* AIM OF THE EXERCISE *
Write down the lines exactly as they appear, from the one that contains "The image size is (1108, 594)." through the final line of the records, so that both ends are kept and no pictures come along.

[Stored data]
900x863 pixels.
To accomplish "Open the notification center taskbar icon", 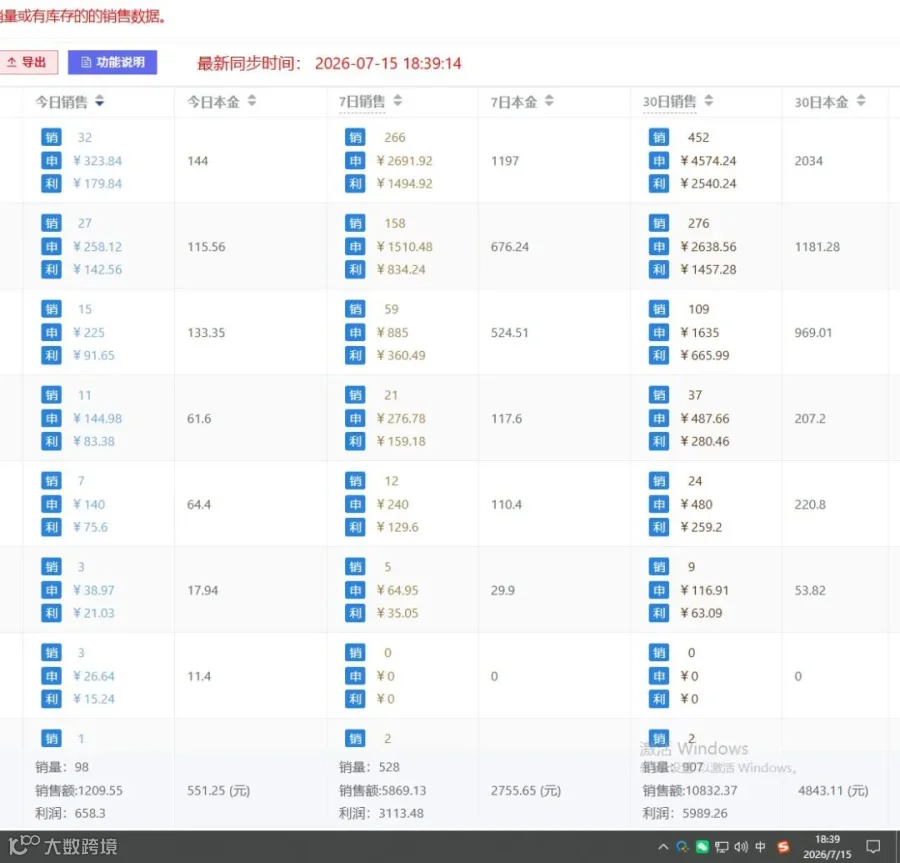I will [x=873, y=847].
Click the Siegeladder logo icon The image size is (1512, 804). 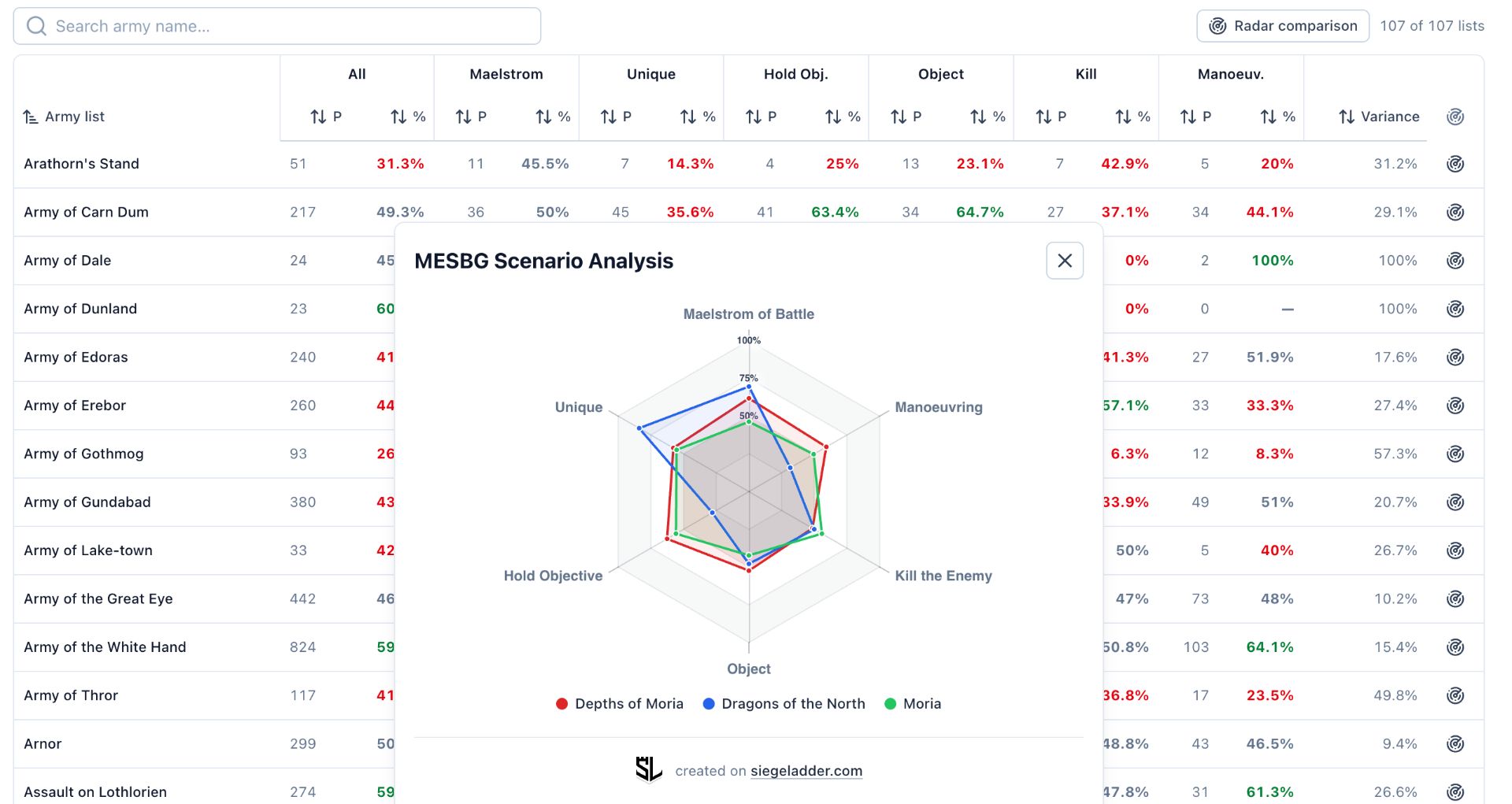tap(649, 769)
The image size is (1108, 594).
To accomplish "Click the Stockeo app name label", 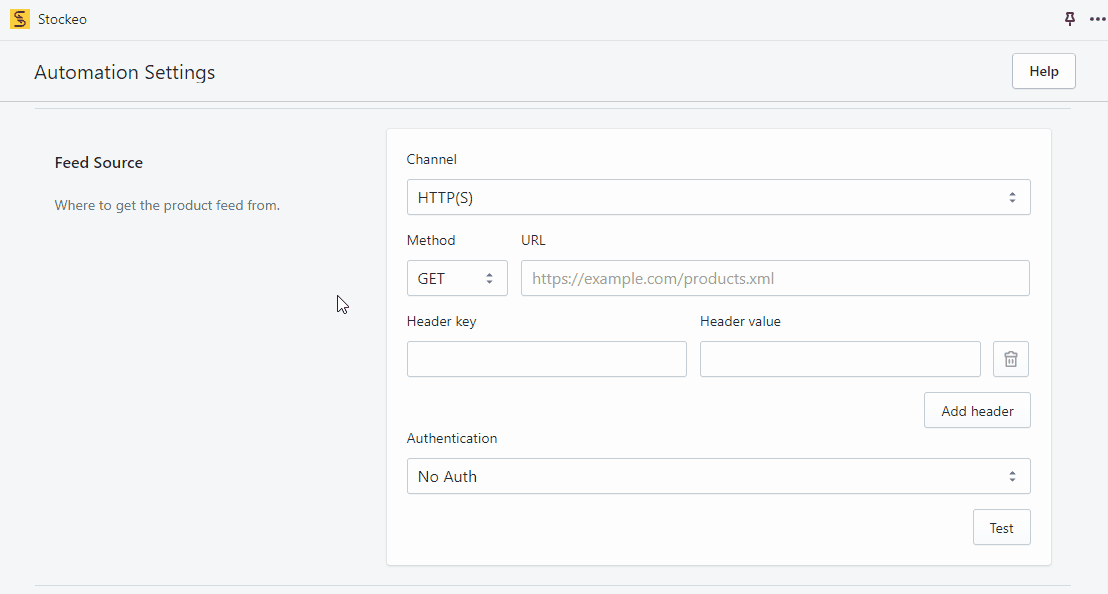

* SOLUTION FOR THIS TASK *
The image size is (1108, 594).
To accomplish "Click the Stockeo app name label", 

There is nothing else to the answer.